If one has to explain in a word why Hillary Clinton has made decisions that have undercut her image and left her vulnerable to questions about her ethics and at times even her honesty, it is “imperiousness.”

The former first lady, U.S. senator, secretary of state and now presidential contender has a record of behavior that leaves no other conclusion than that she believes she is intellectually superior to most people. That when she enters a room full of her peers, there is no one smarter. That her motives are pure and free her from the standards that most of us poor mortals are held to.

That attitude manifests itself in the current dust-up over her use of her personal email system while leading the State Department rather than conducting official business over government servers, as legally mandated. She appears to have ignored warnings that doing so could cause trouble in the handling of classified information. Why should anyone question her decision?

Do I believe for a minute she thought there was a national security risk in what she did? I do not, and there is no real evidence that vital information was hacked by either a domestic or foreign source. Nor do I personally believe she will be held accountable in the aftermath of an FBI investigation. This is merely to analyze what is contributing to her electoral negatives, among the highest for a presidential candidate of her experience in the nation’s history.

Obviously, as those who defend her maintain, one with such broad exposure in high-profile public service over the last quarter century is bound to have made some enemies. After all, along with the weighty political stress has come personal crisis with a marriage threatened by a husband who strayed. Some of the negativity about her clearly stems from the fact she stayed with him, leaving many to believe she did so out of her own Lady Macbeth-like personal ambition rather than love. Horrors! Who ever heard of that?

Clinton’s imperiousness was evident from the moment she stepped through the White House door with her president husband in 1993. Rumors of tantrums, including lamp-throwing and foul-mouthed diatribes and fights with the Secret Service agents assigned to the protective detail were everywhere in Washington.

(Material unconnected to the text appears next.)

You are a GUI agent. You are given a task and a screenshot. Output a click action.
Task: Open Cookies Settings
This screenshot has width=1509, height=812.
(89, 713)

The Secret Service director at the time, John Magaw, was reportedly removed and sent to the Treasury to oversee what today is called the Bureau of Alcohol, Tobacco, Firearms and Explosives after he complained to the president about her abusiveness to agents.

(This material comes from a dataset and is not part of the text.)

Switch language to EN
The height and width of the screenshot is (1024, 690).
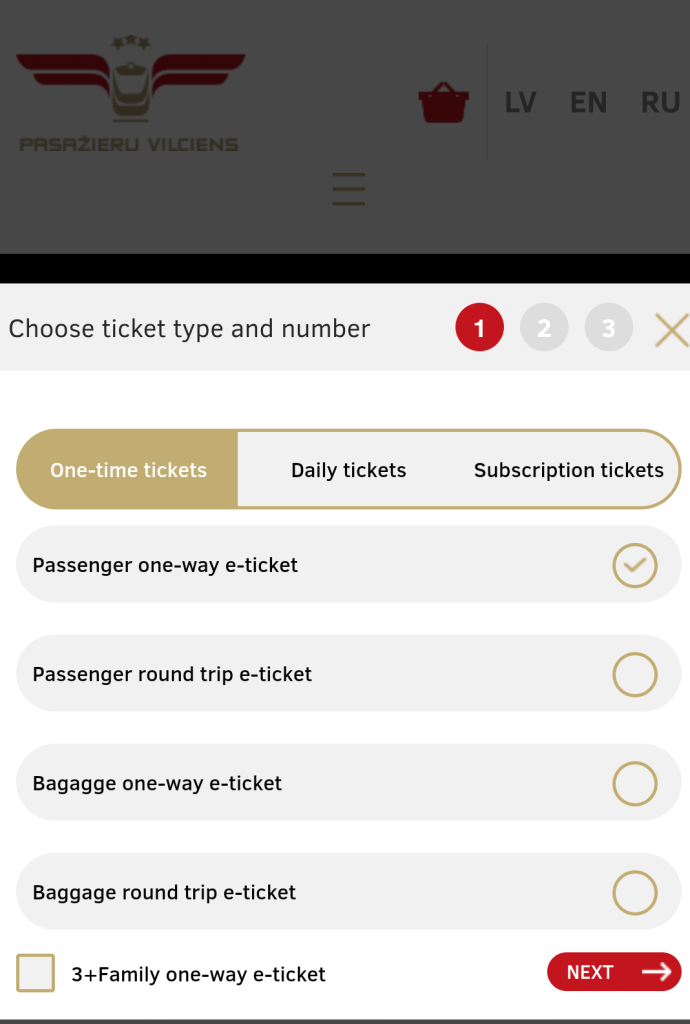click(x=588, y=103)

There were other incidents in the first months of the Clinton administration that showed the president’s lady had a bit more queenliness in her demeanor than denizens of this town had seen in a while. All that reached its zenith when she was given the job of overseeing her spouse’s primary initiative – a reform of the nation’s health care system. Her efforts produced a disaster.

One of the reasons was Hillary’s failure to include key Republicans and warnings from health industry experts in the White House drafting, which she held in closed sessions. The huge sweeping proposal was dead on arrival in Congress. Once again there were allegations of imperious behavior by the first lady. Soon the late night television comedians and Washington wags were calling the couple “Billary,” a two-for-one presidency.

Throughout her Senate and State Department careers and, for that matter, her failed 2008 candidacy for the Democratic nomination, her staff has remained mostly loyal in their public comments about her, although some have conceded privately that she was demanding and difficult to work for.

Perhaps the best verification that she still suffers from the characteristic of self-anointment was her insistence that not only had she done nothing wrong in using her own email account for official business, it almost was improper to challenge her over such a trivial action also used by others in her job. She, of course, had cooperated with the investigation at least to some degree and she submitted herself to 11 hours of public Congressional interrogation, by the end of which she may have proven she was indeed smarter than most of those on the House committee examining her.

But how much better off would she have been had she in the beginning just conceded that she had made a colossal mistake instead of giving the whole thing a royal flick of the wrist?

Dan Thomasson is an oped columnist for Tribune News Service.